**Request**
From the passage about Simone de Beauvoir below, list every landform named in the description of her walks around Marseille.

Simone began to be plagued by self-doubt. The longer she remained inactive–intellectually and emotionally enthralled to Sartre–the more convinced she became of her mediocrity. “I was, beyond any doubt, abdicating,” she wrote, later. Existing in an ancillary relationship to Sartre had given her false peace of mind, a kind of blissful, anxiety-free state in which nothing much was expected of her except that she be a sprightly companion.
Inevitably, even her sprightliness began to deteriorate. “You used to be so full of little ideas, Beaver,” Sartre said, using the nickname he had for her. (He went on to warn her against becoming “one of those female introverts.”)
From the perspective of her mature years, de Beauvoir recognized how perilously easy it had been for her to exist, as a young woman, in subjugation to another. Someone “more fascinating” than she. Someone she could look up to, idolize, and in whose shadow she could feel small and secure.
There was, of course, a price. A small, self-effacing voice began to filter through to the young woman’s consciousness. “I am nothing,” it said.
She realized, “I had ceased to exist on my own terms and was now a mere parasite.”
Though feminists think of her as one of the founding voices of modern feminism, Simone de Beauvoir did not view the solution to her predicament as merely cultural. Though she realized that her very way of thinking about the problem had to do with the fact that she was a woman, “it was as an individual,” she says, “that I attempted to resolve it.”
Abruptly, determinedly, Simone decided to take a year’s teaching job–away from Sartre, away from Paris–in the city of Marseilles. The solitude, she hoped, would strengthen her “against the temptation I had been dodging for two years: that of giving up.”
In Marseille Simone took up a remarkable, rigorous and obsessive activity in an attempt to exorcise her urge to be dependent. On her two days off a week she walked–not in a leisurely or casual fashion, but with the blindered perseverance of one who is out to overcome a severe handicap. She would put on an old dress and some espadrilles and take a small basket lunch with her; then she would proceed with her adventure into the unknown, climbing every peak, clambering down every gully, exploring “every valley, gorge and defile.”

**Source data**
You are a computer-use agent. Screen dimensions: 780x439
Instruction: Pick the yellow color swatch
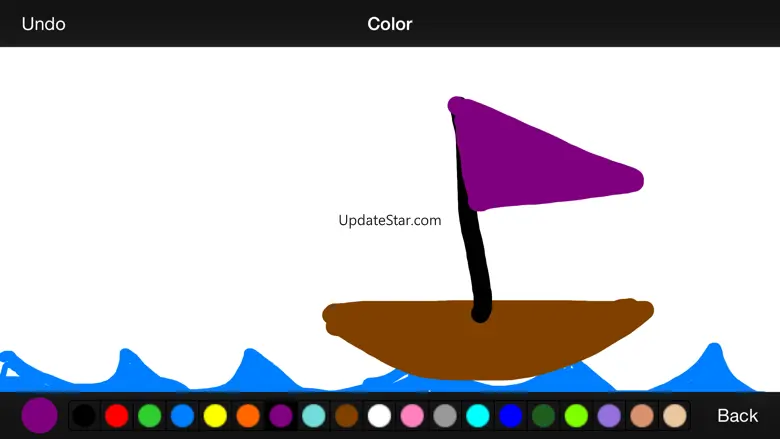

**Result of the exercise**
peak, gully, valley, gorge, defile